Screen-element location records
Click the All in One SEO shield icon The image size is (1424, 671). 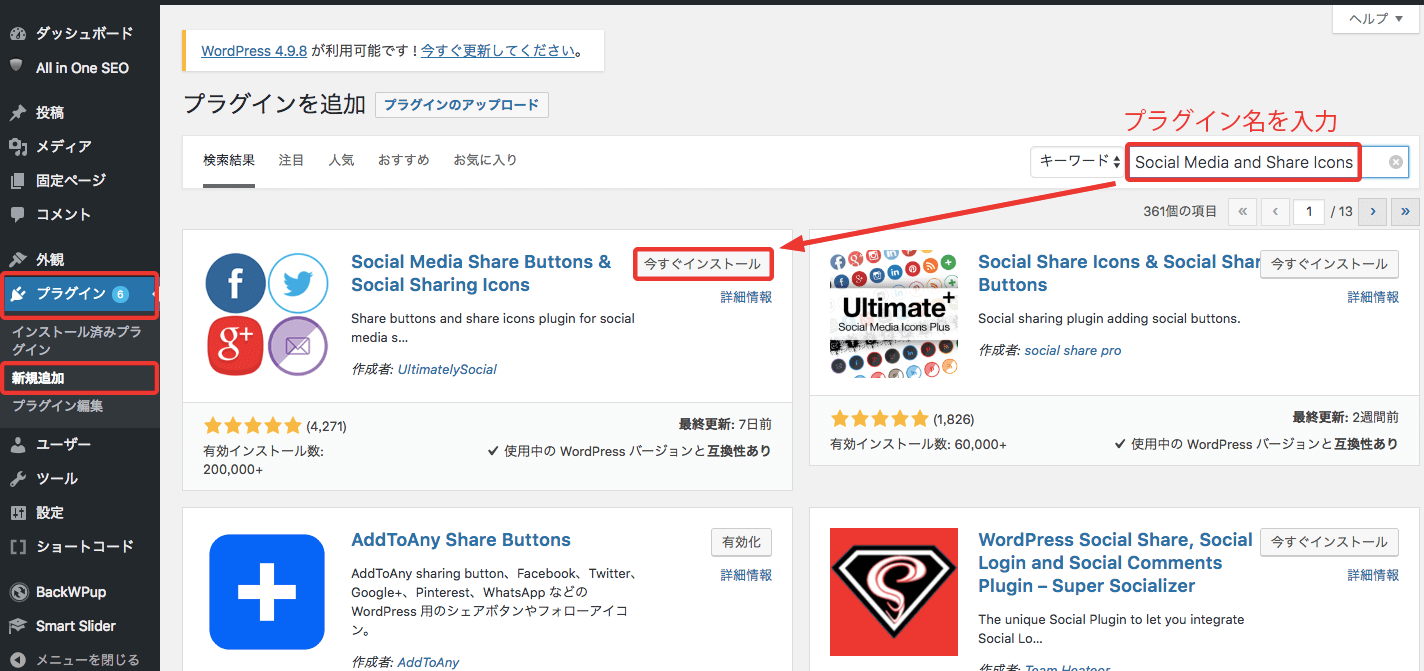click(x=17, y=67)

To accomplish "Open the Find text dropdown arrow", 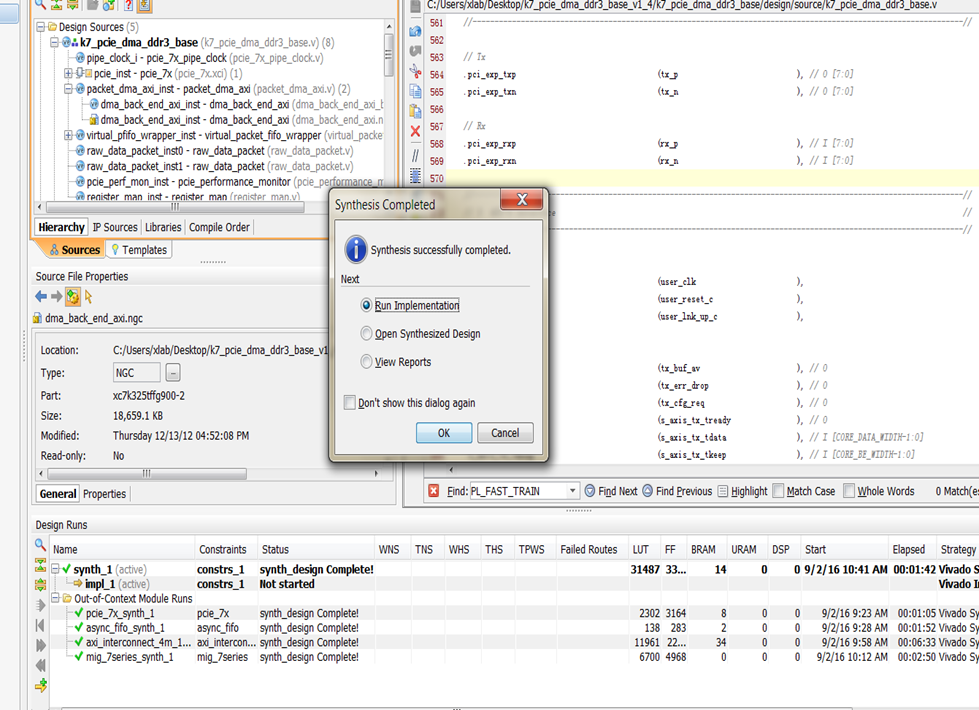I will [573, 491].
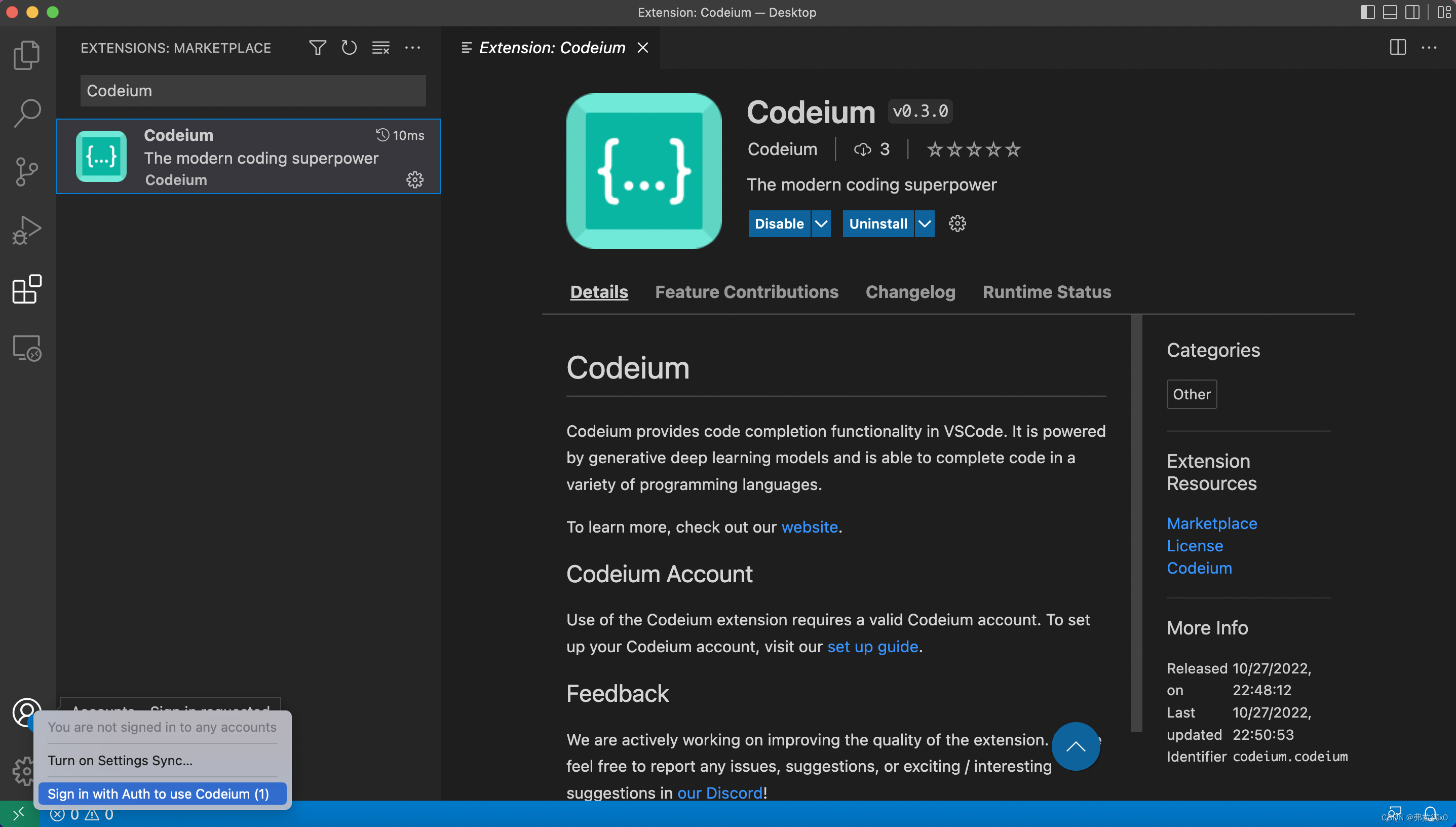This screenshot has width=1456, height=827.
Task: Click the set up guide hyperlink
Action: [x=872, y=646]
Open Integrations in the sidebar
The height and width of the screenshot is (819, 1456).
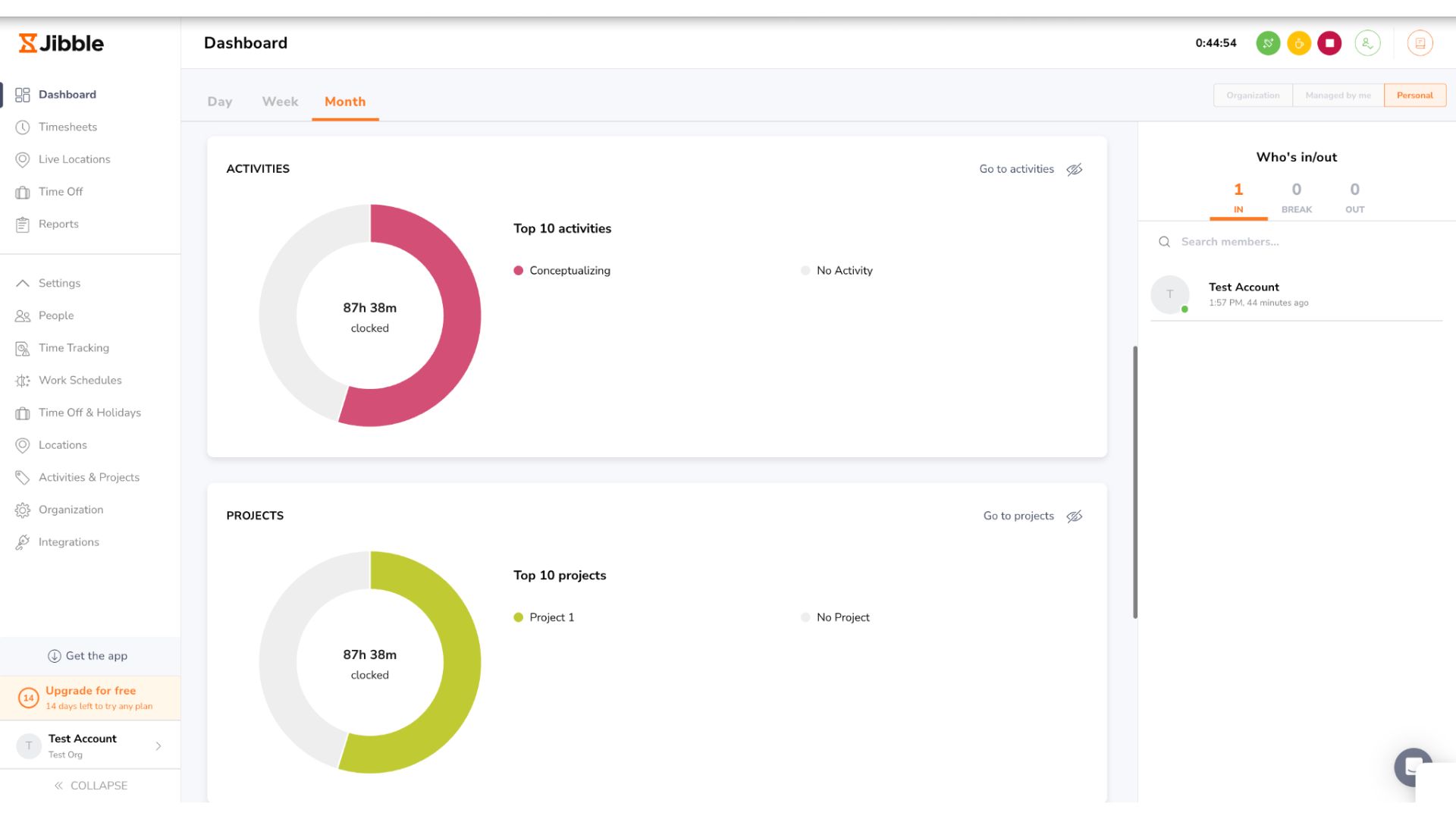click(x=68, y=542)
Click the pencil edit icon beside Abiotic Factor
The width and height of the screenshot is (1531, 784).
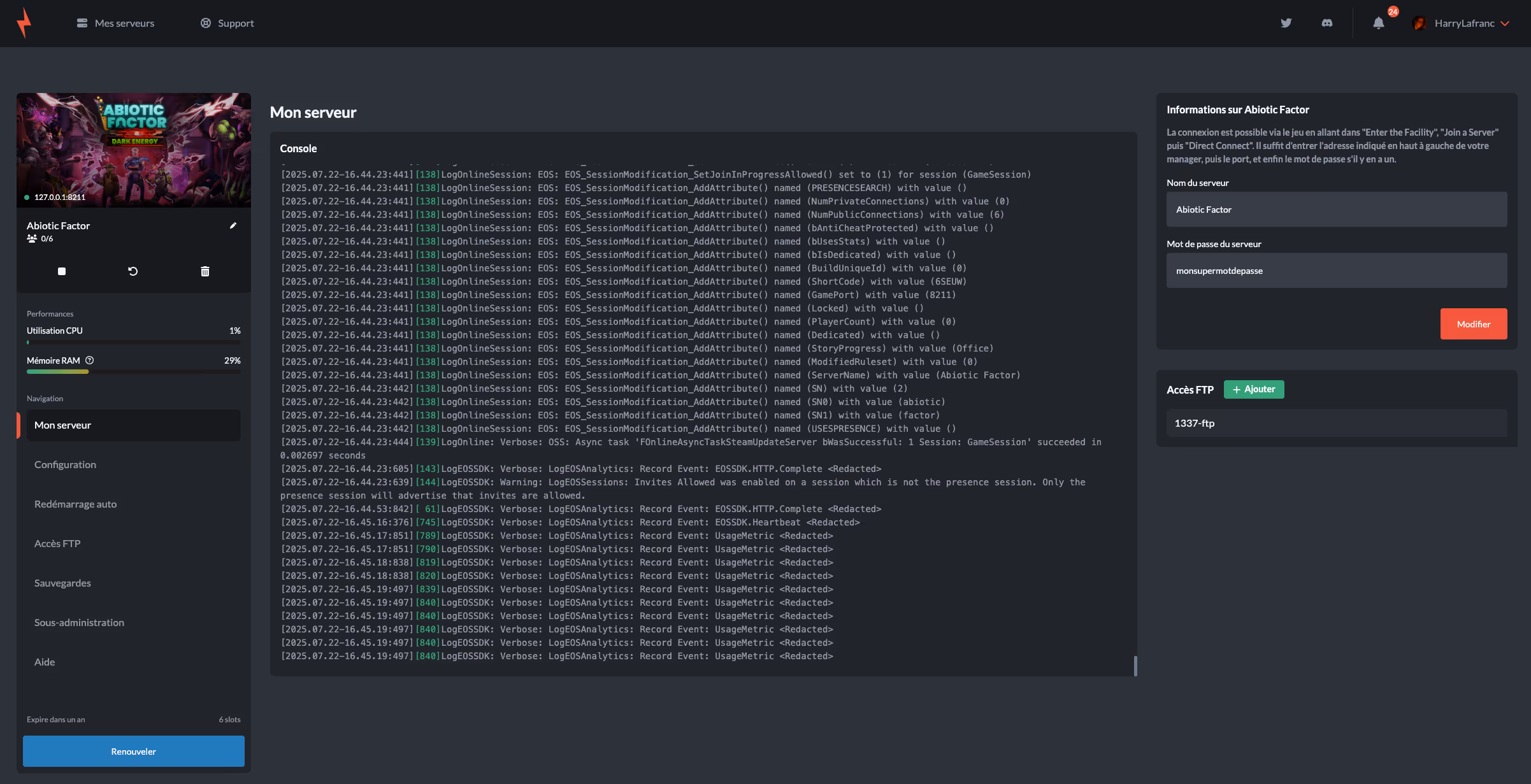coord(233,225)
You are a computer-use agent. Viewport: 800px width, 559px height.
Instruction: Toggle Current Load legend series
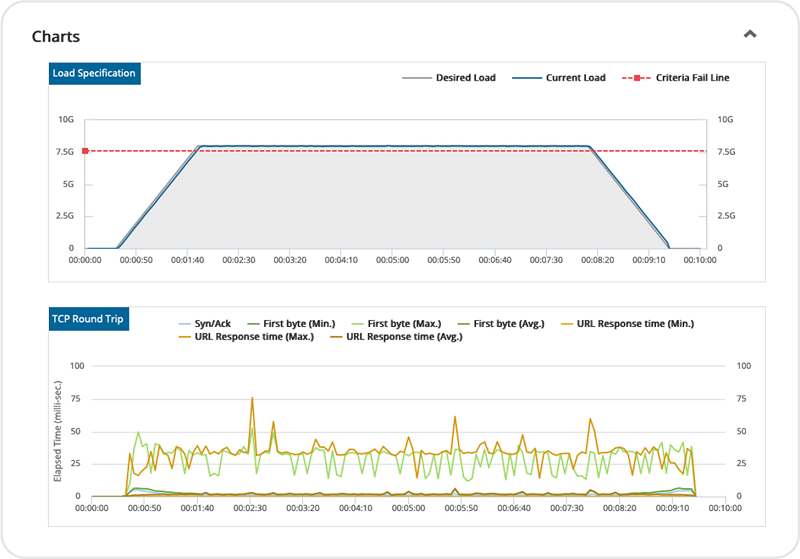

• _TASK DIRECTIONS_:
Rewrite the entries from the line containing "You are a computer-use" through the end of the entries, substituting "Peak Load" for "Current Load" and changing nothing else. Leave the pictures out of your answer.

• _RESPONSE_:
You are a computer-use agent. Viewport: 800px width, 559px height.
Instruction: Toggle Peak Load legend series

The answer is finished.